The European Commission adopted a new Digital Single Market Strategy which aims to improve consumer access to digital services and goods. Among other things, Europe vows to end geo-blocking and lift other unwarranted copyright restrictions.
It will enable video distributions like NetFlix, BBC iPlayer, and Amazon Instant Video to roll out across the bloc.
These geo-blocking practices have been a thorn in the side of the European Commission, who now plan to abolish these restrictions altogether.
Among other things the Commission plans “to end unjustified geo-blocking,” which it describes as “a discriminatory practice used for commercial reasons.”
President Jean-Claude Juncker wants every consumer getting the best deals and every business accessing the widest market – wherever they are in Europe.
A key element on the new strategy is a modern and more European copyright law. The Commission notes that the legislative proposals to achieve this will follow before the end of the year.
Under the revamped copyright law it should be easier for consumers to access and enjoy content online.

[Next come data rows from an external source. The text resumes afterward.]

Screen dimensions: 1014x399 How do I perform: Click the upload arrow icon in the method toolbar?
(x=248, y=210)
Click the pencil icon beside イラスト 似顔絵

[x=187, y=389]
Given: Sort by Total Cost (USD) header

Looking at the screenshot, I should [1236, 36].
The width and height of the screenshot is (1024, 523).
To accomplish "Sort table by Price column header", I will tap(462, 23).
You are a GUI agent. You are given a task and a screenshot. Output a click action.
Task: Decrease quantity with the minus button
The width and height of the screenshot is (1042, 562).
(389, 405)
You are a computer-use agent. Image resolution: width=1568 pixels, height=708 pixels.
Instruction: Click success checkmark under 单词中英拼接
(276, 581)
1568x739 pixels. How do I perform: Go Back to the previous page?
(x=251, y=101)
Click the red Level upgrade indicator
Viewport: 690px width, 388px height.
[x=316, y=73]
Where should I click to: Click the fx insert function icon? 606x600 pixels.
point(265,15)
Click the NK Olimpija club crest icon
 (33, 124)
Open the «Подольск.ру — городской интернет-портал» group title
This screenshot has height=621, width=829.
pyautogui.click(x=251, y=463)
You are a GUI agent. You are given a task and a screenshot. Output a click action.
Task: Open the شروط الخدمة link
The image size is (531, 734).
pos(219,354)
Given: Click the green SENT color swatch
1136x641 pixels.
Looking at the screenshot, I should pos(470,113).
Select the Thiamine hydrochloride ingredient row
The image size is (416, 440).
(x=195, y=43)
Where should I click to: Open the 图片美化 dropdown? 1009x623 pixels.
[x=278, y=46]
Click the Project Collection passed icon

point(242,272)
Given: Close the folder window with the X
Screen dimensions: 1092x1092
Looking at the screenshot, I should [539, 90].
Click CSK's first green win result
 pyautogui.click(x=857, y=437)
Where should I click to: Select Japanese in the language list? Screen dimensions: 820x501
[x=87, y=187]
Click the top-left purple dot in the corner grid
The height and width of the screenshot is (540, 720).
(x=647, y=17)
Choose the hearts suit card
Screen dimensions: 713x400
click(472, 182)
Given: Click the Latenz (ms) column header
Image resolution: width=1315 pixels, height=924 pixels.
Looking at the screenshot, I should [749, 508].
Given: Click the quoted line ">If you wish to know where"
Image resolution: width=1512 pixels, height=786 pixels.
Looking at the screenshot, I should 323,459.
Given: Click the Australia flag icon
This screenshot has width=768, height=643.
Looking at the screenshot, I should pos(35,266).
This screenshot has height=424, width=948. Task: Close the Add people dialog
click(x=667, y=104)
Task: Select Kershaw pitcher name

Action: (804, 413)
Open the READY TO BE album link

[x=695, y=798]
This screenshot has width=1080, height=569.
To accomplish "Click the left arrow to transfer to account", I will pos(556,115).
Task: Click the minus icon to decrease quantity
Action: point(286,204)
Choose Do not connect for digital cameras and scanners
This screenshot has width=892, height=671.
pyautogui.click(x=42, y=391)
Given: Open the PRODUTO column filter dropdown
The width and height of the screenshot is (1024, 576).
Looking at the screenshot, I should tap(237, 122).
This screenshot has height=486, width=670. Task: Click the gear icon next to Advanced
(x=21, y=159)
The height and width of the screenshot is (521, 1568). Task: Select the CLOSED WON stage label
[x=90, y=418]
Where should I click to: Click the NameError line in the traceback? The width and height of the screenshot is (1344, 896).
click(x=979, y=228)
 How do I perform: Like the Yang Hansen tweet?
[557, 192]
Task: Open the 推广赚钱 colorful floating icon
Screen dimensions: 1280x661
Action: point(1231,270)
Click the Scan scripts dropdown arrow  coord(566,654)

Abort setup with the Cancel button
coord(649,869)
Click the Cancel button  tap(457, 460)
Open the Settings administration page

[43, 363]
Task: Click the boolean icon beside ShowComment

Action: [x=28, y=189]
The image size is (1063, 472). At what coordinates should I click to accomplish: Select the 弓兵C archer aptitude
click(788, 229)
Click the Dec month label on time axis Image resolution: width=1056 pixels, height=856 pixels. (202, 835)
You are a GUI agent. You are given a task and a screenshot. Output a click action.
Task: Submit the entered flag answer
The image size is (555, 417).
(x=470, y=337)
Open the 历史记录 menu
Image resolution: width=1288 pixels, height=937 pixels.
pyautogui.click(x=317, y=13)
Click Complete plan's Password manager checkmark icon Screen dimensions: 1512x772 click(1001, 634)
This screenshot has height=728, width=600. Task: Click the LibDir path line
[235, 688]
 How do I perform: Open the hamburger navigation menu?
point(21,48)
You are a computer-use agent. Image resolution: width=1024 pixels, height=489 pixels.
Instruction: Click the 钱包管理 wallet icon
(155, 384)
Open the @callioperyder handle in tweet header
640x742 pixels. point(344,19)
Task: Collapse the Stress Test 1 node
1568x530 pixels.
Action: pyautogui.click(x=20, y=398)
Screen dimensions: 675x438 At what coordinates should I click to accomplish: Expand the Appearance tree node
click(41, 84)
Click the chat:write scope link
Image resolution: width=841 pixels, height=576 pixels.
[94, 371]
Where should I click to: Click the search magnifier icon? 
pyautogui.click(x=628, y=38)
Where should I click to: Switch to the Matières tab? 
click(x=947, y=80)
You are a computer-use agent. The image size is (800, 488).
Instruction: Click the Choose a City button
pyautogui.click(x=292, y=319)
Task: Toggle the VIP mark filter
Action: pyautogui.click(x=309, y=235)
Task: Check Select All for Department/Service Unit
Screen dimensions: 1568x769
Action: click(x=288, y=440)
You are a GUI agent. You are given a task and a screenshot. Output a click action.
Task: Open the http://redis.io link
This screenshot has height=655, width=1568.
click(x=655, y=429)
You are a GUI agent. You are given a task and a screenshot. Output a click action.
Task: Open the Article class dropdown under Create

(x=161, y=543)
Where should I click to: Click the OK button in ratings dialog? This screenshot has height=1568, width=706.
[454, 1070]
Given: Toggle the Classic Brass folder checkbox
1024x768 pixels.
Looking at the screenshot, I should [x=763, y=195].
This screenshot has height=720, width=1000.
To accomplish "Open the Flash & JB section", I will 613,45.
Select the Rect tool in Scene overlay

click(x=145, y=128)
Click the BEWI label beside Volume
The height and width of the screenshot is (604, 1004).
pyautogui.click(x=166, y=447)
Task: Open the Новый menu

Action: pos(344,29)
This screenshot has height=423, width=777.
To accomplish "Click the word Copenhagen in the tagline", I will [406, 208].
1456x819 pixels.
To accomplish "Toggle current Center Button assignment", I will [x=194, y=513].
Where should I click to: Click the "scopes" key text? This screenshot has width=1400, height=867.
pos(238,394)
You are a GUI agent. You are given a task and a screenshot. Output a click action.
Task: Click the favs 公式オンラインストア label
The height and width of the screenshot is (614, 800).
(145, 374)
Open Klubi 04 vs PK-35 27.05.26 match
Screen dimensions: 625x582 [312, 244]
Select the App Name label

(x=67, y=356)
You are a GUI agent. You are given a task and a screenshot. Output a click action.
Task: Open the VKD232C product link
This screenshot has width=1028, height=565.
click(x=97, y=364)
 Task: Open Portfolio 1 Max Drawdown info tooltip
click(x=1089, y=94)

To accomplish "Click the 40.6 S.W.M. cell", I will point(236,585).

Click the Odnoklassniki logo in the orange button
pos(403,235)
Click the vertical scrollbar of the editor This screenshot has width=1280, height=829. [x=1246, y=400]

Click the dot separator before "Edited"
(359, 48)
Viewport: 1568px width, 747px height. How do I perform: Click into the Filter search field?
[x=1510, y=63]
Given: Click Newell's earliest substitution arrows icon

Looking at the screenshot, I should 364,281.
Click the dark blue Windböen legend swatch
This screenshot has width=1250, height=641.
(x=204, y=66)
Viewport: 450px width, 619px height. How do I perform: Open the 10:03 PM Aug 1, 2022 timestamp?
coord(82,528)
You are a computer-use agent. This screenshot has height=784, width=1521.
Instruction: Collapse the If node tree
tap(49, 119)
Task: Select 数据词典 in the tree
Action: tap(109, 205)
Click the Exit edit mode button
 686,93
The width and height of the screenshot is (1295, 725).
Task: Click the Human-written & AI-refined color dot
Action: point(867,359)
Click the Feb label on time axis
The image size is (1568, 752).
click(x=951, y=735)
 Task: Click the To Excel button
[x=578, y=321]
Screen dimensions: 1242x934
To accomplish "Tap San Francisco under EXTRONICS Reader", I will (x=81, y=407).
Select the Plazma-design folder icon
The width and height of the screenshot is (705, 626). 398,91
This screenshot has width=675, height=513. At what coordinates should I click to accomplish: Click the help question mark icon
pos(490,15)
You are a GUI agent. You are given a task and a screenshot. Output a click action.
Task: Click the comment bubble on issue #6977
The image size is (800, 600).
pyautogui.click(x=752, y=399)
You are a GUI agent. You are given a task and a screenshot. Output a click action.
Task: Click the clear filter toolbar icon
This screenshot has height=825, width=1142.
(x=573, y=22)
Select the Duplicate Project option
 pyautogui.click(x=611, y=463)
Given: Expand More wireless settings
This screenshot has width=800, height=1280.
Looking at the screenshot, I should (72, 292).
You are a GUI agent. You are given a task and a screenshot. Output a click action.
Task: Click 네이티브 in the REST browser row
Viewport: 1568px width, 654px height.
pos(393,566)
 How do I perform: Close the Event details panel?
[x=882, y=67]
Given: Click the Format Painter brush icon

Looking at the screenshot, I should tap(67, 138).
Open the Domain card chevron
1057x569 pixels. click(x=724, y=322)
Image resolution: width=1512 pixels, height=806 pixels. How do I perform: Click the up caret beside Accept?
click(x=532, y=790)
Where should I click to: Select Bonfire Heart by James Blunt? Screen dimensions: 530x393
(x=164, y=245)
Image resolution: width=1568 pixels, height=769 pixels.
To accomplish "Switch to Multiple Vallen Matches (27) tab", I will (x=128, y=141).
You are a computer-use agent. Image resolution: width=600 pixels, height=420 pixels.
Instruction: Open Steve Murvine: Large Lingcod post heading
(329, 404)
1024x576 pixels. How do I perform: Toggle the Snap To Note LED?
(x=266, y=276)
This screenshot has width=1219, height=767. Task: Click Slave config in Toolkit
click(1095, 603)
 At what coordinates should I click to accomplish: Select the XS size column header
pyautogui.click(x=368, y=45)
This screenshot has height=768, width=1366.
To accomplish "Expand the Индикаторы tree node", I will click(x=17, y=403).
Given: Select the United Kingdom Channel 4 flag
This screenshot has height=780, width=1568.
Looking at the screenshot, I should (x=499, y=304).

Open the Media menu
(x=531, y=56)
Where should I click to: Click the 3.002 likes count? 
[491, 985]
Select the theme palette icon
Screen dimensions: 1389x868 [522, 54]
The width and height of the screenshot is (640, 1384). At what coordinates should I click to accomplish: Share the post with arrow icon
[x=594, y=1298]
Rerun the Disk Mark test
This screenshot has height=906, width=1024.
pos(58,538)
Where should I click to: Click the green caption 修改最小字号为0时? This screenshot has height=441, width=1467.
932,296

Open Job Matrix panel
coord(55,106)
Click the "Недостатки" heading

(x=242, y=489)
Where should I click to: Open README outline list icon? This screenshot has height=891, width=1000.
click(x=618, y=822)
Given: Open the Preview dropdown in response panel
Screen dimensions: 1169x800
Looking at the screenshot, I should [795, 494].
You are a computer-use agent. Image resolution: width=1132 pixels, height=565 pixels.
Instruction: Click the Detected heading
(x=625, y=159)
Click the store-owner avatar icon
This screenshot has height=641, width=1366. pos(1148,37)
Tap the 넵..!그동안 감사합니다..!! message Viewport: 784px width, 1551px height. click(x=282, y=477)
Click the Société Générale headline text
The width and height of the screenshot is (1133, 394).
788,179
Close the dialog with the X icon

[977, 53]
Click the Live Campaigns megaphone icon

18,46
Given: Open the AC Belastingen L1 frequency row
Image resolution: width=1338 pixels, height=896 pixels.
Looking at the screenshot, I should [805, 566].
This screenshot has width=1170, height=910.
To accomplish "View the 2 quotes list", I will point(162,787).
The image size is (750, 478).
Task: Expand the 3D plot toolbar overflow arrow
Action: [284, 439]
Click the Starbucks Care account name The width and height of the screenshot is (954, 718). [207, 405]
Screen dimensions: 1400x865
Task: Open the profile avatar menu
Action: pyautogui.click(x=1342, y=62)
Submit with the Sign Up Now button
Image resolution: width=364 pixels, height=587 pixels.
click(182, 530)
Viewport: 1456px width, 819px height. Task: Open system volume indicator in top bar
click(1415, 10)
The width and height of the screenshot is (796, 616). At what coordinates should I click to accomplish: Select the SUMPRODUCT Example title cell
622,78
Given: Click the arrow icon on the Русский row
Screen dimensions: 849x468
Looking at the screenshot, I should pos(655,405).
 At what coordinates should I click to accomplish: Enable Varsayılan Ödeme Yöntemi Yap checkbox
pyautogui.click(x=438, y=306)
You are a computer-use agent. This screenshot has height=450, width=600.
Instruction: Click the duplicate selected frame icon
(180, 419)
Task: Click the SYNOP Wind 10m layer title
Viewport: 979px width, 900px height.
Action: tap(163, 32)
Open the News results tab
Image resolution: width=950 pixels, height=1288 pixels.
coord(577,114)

This means that consumers will have the right to access content they purchased at home in other European countries.
One thing which is amusing is the comments from the Commission that “various industries” need to adapt to the new realities of the digital age. In other words the music and movie industry needs to take its trotter out of its own back-end.
Commissioner for the Digital Economy and Society Günther Oettinger said that Europe had strengths to build on, but also homework to do.
“It has to make sure its industries adapt, and its citizens make full use of the potential of new digital services and goods. We have to prepare for a modern society and will table proposals balancing the interests of consumers and industry,” he adds.
Now we just have to cue the backlash from the movie and music dinosaurs as they try to protect their rights to their extra swimming pools.